■ What you need to do ■
Please write out the data that follows, word for word.

■ Data under study ■
※ ※ ※
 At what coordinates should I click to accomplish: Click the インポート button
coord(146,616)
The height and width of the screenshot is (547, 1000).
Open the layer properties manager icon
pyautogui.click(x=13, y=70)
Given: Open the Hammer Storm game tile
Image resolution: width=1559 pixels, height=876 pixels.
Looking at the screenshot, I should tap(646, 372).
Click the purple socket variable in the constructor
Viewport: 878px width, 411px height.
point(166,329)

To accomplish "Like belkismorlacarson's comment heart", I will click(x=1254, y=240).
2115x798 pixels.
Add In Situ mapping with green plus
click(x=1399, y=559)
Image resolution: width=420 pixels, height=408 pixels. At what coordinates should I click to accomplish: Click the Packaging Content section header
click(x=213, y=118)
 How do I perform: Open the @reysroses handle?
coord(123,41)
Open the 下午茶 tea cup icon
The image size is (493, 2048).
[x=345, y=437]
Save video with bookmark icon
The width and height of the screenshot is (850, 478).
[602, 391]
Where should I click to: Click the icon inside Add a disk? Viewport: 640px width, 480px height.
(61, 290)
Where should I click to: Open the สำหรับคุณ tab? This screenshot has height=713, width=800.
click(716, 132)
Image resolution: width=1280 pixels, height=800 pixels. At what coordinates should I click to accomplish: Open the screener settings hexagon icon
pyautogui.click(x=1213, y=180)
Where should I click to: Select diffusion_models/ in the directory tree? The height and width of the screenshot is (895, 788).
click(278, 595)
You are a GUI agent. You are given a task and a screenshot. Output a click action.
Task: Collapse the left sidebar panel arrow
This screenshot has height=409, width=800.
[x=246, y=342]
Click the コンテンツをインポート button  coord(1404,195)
※ ※ ※
■ Task answer ■
 At what coordinates should I click to accomplish: Click the インポート button
coord(146,616)
The height and width of the screenshot is (547, 1000).
Open the layer properties manager icon
pyautogui.click(x=13, y=70)
Given: Open the Hammer Storm game tile
Image resolution: width=1559 pixels, height=876 pixels.
Looking at the screenshot, I should tap(646, 372).
Click the purple socket variable in the constructor
Viewport: 878px width, 411px height.
point(166,329)

To accomplish "Like belkismorlacarson's comment heart", I will click(x=1254, y=240).
2115x798 pixels.
Add In Situ mapping with green plus
click(x=1399, y=559)
Image resolution: width=420 pixels, height=408 pixels. At what coordinates should I click to accomplish: Click the Packaging Content section header
click(x=213, y=118)
 How do I perform: Open the @reysroses handle?
coord(123,41)
Open the 下午茶 tea cup icon
The image size is (493, 2048).
[x=345, y=437]
Save video with bookmark icon
The width and height of the screenshot is (850, 478).
[602, 391]
Where should I click to: Click the icon inside Add a disk? Viewport: 640px width, 480px height.
(61, 290)
Where should I click to: Open the สำหรับคุณ tab? This screenshot has height=713, width=800.
click(716, 132)
Image resolution: width=1280 pixels, height=800 pixels. At what coordinates should I click to accomplish: Open the screener settings hexagon icon
pyautogui.click(x=1213, y=180)
Where should I click to: Select diffusion_models/ in the directory tree? The height and width of the screenshot is (895, 788).
click(278, 595)
You are a GUI agent. You are given a task and a screenshot. Output a click action.
Task: Collapse the left sidebar panel arrow
This screenshot has height=409, width=800.
[x=246, y=342]
Click the コンテンツをインポート button  coord(1404,195)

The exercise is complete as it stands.